她的弟弟彼佳也在樓上,他和照管小孩的男僕在安放打算在晚上放的煙火。
「彼佳,彼得卡1,」她對著他大聲喊道。「把我背下樓去。」彼佳跑到她眼前,把背轉向她。她跳到他背上,用手摟住他的頸頂,他一蹦一跳地揹著她往前奔跑。「不,用不著背了——馬達加斯加島。」她從他背上跳下來,說道,就走下樓去。
娜塔莎好像走遍了她自己的王國,試了試她的權力,她堅信,大家都服服貼貼,但她還覺得寂寞,於是走到了大廳,她拿起吉他坐在廚子後面昏暗的角落,開始彈出幾個低音,彈奏她曾在彼得堡和安德烈公爵一同聽過的歌劇中的短句。在別的聽眾看來,她用吉他彈奏的樂句毫無意義,但是這些樂音在她想象中卻勾起許多回憶。她坐在廚子後面,把視線集中到小吃部的門裡射出來的一道陽光上,她一面聽她自己彈奏,一面回憶往事。她正處在回憶往事的狀態中——
1彼得卡是彼佳的愛稱。
索尼婭拿著一隻酒杯穿過大廳走進小吃部。娜塔莎望了望她,又望望小吃部的那條門縫,她彷彿覺得,她正在回想,有一道陽光從小吃部的門縫中射出來。索尼婭拿著酒杯走進去。「這情景和回憶不爽毫釐,」娜塔莎想了想。

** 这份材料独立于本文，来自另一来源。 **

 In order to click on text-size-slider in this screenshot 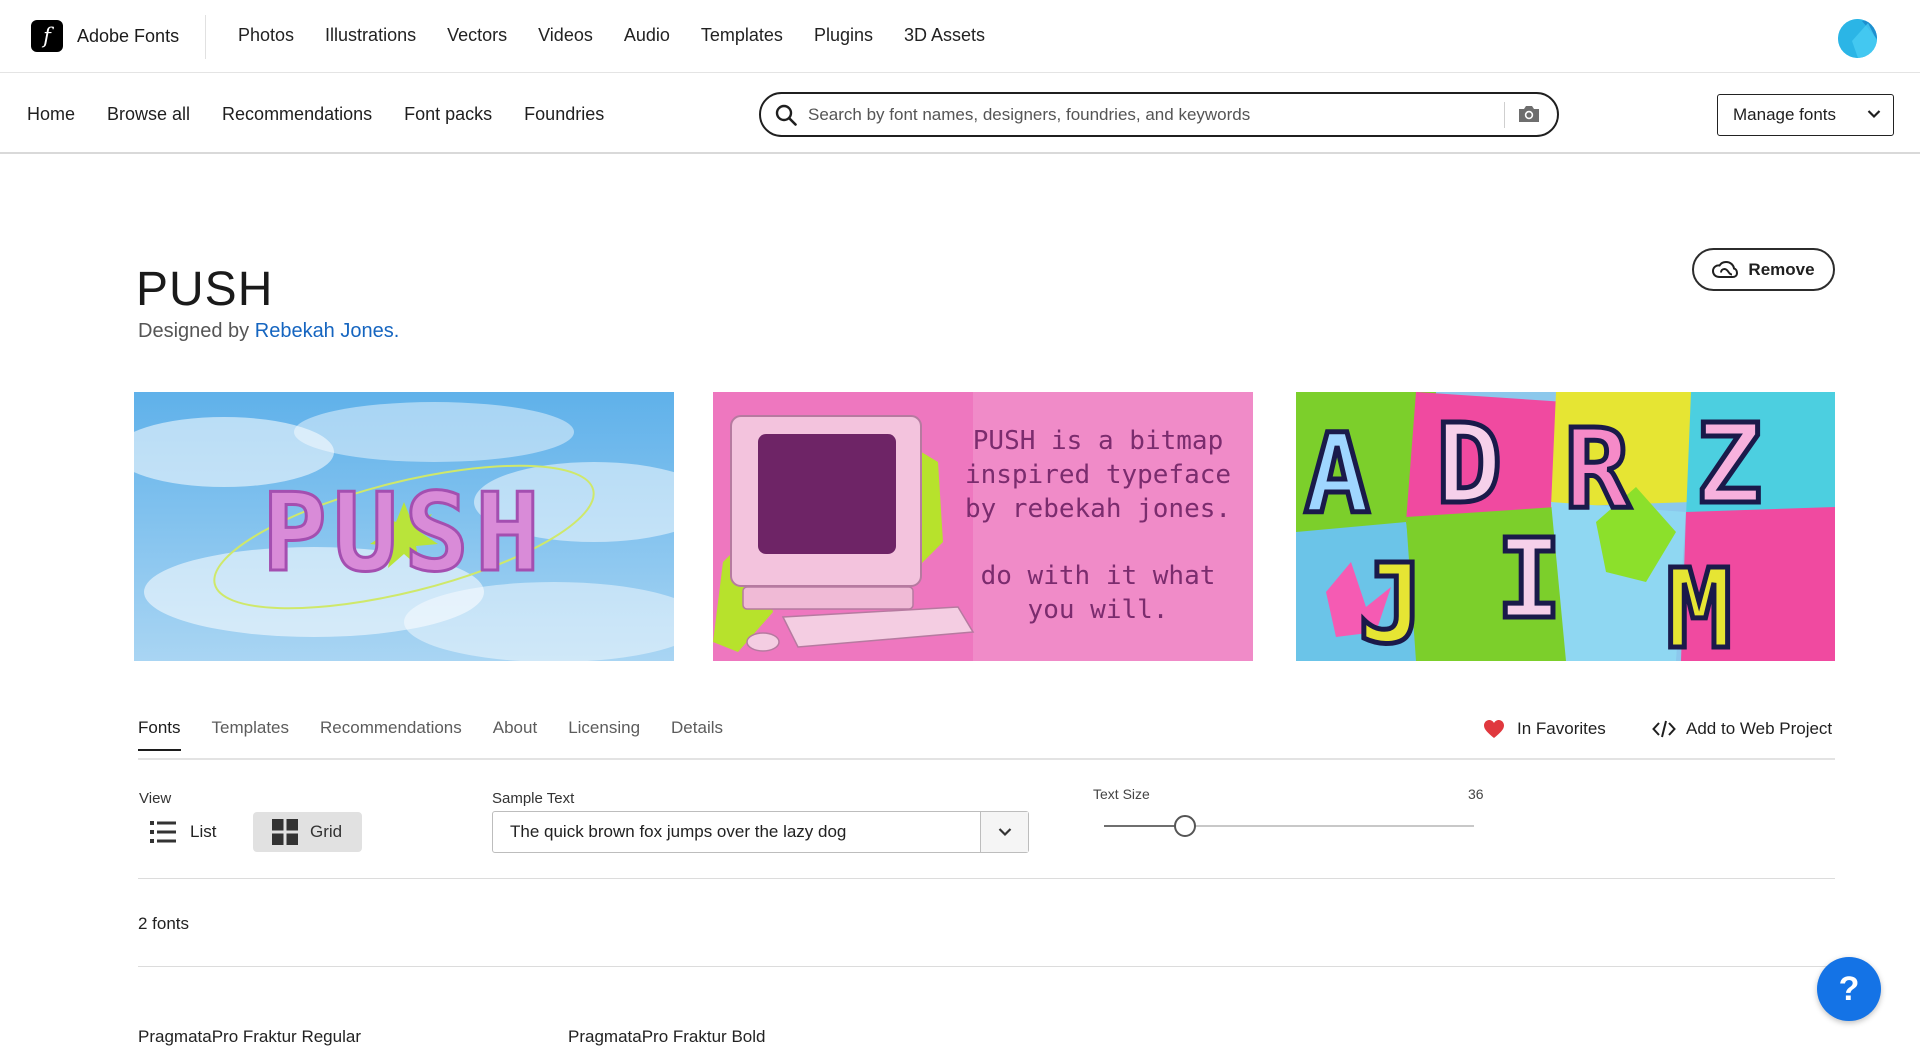, I will do `click(1289, 826)`.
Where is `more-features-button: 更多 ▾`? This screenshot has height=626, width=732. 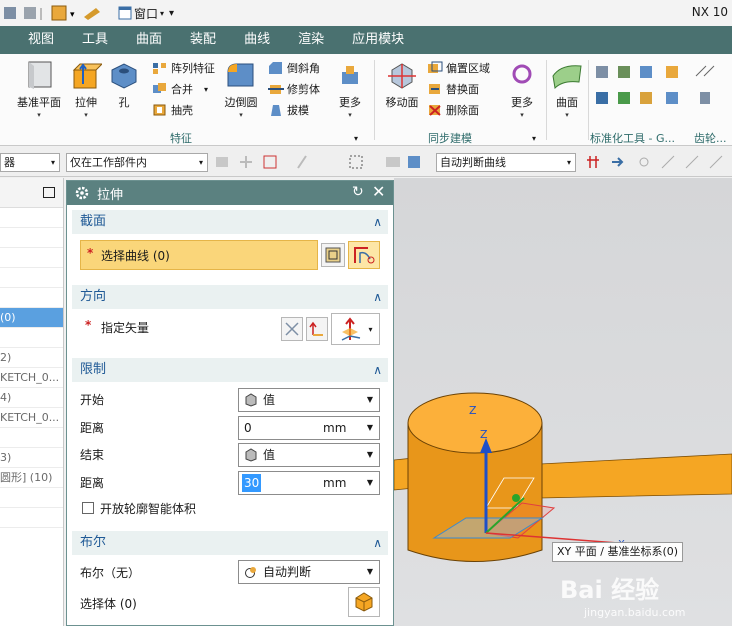
more-features-button: 更多 ▾ is located at coordinates (350, 90).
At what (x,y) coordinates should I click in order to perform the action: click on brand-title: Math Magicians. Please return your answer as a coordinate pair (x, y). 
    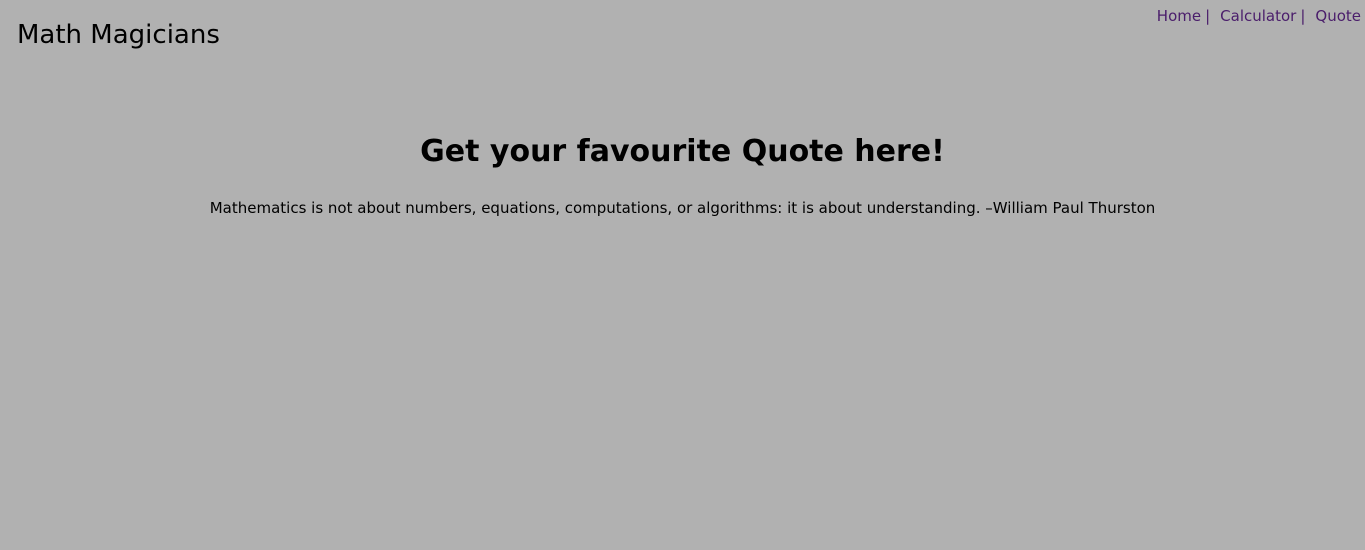
    Looking at the image, I should click on (118, 35).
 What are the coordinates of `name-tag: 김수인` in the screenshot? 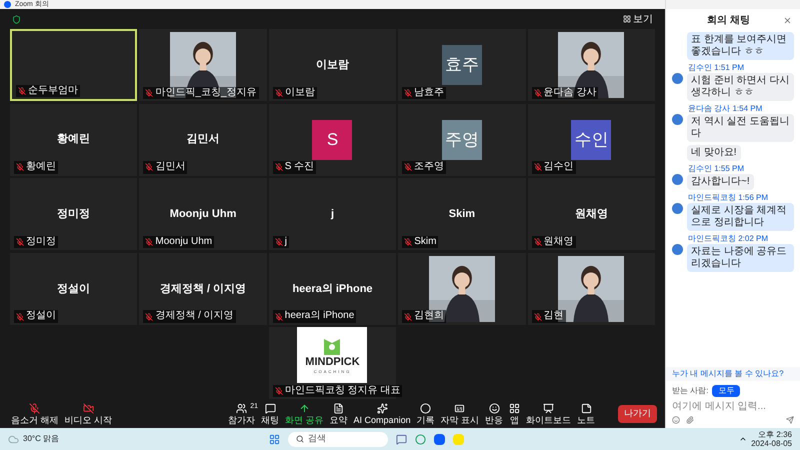 It's located at (554, 168).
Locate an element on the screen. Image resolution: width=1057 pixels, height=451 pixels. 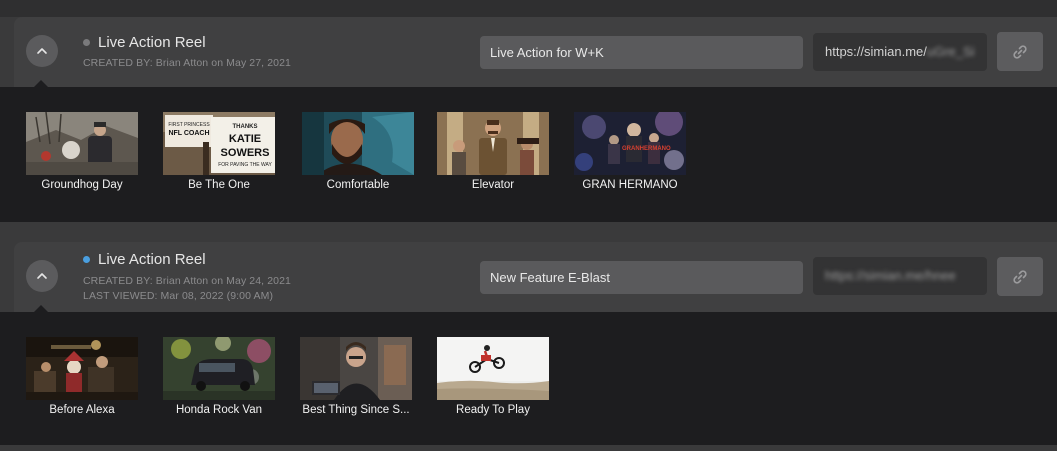
video-thumbnail: GRANHERMANO is located at coordinates (630, 144).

「索尼婭,這是啥調兒?」娜塔莎用指頭撥弄一根粗粗的琴絃時大聲喊道。
「哦,你在這裡呀!」索尼婭嚇得顫抖了一下,然後說,她走到娜塔莎跟前,傾聽她說話。「不知道。不是《暴風雨》嗎?」
她膽怯地說,害怕說錯了。
「唔,她還是像上次那樣顫抖了一下,還是那樣走到跟前來,畏縮地微微一笑,」娜塔莎想了想,「完全像現在這樣……
我想了想,她身上還缺乏什麼吧。」
「不對,這是《擔水人》一曲中的合唱,你聽見嗎?」娜塔莎為了要讓索尼婭能夠聽懂,便把合唱的曲子唱完了。
「你到哪裡去了?」娜塔莎問道。
「去換一杯水。我馬上就把圖案描完了。」
「你總是忙得不亦樂乎,可是我就不在行,」娜塔莎說道。
「尼古連卡在哪裡?」
「他好像正在睡覺。」
「索尼婭,你去把他喊醒,」娜塔莎說,「告訴他,我喊他唱歌。」她坐了一會兒,想想過去的一切意味著什麼,她雖然沒有解決這個問題,但一點也不覺得遺憾:她心裡又在想象她跟他在一起、他用鍾情的目光凝視她的情景。
「唉,他快點歸來。我怕他不能回來啊!而主要是,我見老了,就是這麼一回事!我以後決不會是現在這個模樣了。他也許今天回來,馬上就回來。他也許回來了,正坐在那個客廳裡。他也許昨天就回來了,我竟忘懷了。」她站起來,放下吉他,到客廳裡去。全家人、教師、家庭女教師和客人們都在茶桌旁就座。僕人們都站在桌子周圍,可是安德烈公爵沒有來,生活又跟以前一樣了。
「啊,是她,」伊利亞-安德烈伊奇看見走進來的娜塔莎之後說。「喂,你坐到我身邊來吧。」可是娜塔莎在母親身旁停步,她環視四周,彷彿在尋找什麼似的。
「媽媽!」她說道。「把他給我吧,給我吧,媽媽,快點,快點兒。」她又費勁地忍住,不號啕痛哭。
她在桌旁坐了一會,聽聽長輩和也向桌旁走來的尼古拉談話。「我的天呀,我的天,還是那些同樣的面孔,同樣的談話,爸爸還是拿著一隻茶碗,仍舊對著茶碗吹氣!」娜塔莎想道,因為他們依然如故,所以她驚恐地覺得自己心中升起了一陣對全家人的厭惡感。